The President's stated commitment to government funding of healthcare for the elderly, the disabled, and low-income children was reflected in comments earlier in his speech on the three sources that fund the bulk of this care: Medicare, Medicaid, and Social Security. He declared that “Social Security and Medicare and Medicaid are commitments of conscience, and so it is our duty to keep them permanently sound.” He also warned that “we're failing in that duty. And this failure will one day leave our children with three bad options: huge tax increases, huge deficits, or huge and immediate cuts in benefits.” President Bush did not repeat specific proposals he has previously offered on these programs, but urged Congress to provide “good sense and goodwill” to fix the problem.

President Bush limited his description of new healthcare initiatives to proposals “to help more Americans afford their own insurance.” One of these is a tax deduction for health insurance that would operate like the standard deduction for dependents. Under this proposal, he explained, “Families with health insurance will pay no income or payroll taxes on $15,000 of their income. Single Americans with health insurance will pay no income or payroll taxes on $7,500 of their income.” The proposal would supposedly make private health insurance plan for millions of Americans who do not have workplace health coverage.

President Bush refrained from mentioning in the State of the Union that the administration proposes other changes in the tax code to pay for the health insurance deduction. Specifically, the White House has proposed to treat employer expenditures on employee healthcare as taxable income. For example, when a skilled nursing facility (SNF) spends $35,000 on a single employee's wages and $4,000 on that employee's health insurance, the employee today is assessed income tax only on the $35,000 in direct wages; under the President's proposal, the employee's taxable income would increase to $39,000 by incorporating the SNF's expenditures on health insurance—and then drop to $31,500 as a result of the new $7,500 deduction.

The catch for many employers is this: Because the proposed deduction has a fixed value, employees would effectively be penalized if their employers provided generous health coverage.
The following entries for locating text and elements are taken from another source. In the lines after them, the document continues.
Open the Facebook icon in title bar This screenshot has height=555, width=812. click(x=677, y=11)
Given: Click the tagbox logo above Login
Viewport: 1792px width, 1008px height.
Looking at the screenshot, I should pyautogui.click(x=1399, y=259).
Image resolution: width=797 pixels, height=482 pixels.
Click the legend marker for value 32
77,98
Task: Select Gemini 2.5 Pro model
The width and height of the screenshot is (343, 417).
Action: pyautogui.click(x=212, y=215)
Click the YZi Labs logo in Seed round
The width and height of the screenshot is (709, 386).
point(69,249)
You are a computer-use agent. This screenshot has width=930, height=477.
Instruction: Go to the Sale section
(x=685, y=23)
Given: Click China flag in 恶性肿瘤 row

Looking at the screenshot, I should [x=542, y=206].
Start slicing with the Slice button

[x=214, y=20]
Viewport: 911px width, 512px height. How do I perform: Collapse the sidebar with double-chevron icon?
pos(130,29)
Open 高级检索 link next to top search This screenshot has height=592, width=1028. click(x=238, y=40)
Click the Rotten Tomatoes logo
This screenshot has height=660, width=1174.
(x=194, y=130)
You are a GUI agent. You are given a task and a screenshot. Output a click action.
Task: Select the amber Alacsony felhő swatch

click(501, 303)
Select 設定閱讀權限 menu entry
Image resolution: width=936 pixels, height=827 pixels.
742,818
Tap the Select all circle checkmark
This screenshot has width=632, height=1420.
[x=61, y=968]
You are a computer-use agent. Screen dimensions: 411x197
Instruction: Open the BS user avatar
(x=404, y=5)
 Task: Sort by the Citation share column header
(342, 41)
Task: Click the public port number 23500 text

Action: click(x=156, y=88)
As a result, the proposal rewards the employees of businesses who spend relatively little on insurance, and would therefore encourage those businesses to do just that.

The proposal could be especially nightmarish for Americans whose employers self-insure: A middle-aged employee who experiences a minor heart attack might find his/her taxable income rising by $30,000 or more if he/she works for a self-insuring employer who paid out that expenditure for treatment of the condition. In addition, for employers contributing to long-term care insurance for their employees, the President's proposal might treat those expenditures as taxable income for the employees and therefore make the practice less desirable for everyone.

This is why, when interviewed in the Washington Post on January 25, Karen Davis of the nonprofit Commonwealth Fund stated that the President's proposal effectively attacks the 70-year tradition of making employers responsible for healthcare coverage. “The question is,” said Davis, “should you try to undermine employer coverage?” Many members of the Democratic majority on Capitol Hill agree and have declared the President's tax deduction proposal to be “dead on arrival.”

The proposal could be especially nightmarish for Americans whose employers self-insure.

President Bush's other proposed healthcare financing initiative would encourage state governments to make basic private health insurance available to their poorest adult citizens. In the State of the Union address, he asked Congress “to take existing federal funds and use them to create ‘Affordable Choices’ grants. These grants would give our nation's governors more money and more flexibility to get private health insurance to those most in need.”

The “Affordable Choices” grants are seen as a more palatable healthcare financing policy among the Bush offerings. One possible drawback, however, is that they would substitute for existing specialty healthcare grants, such as the federal funds used to operate Maternal and Child Health Centers or to support new facility construction. Another concern is that they will be offered in an atmosphere of continued budget cutting. President Bush began his discussion of domestic priorities in the State of the Union address with a discussion of the need for spending discipline. He told Congress that “In the coming weeks, I will submit a budget that eliminates the federal deficit within the next five years. I ask you to make the same commitment. Together, we can restrain the spending appetite of the federal government….”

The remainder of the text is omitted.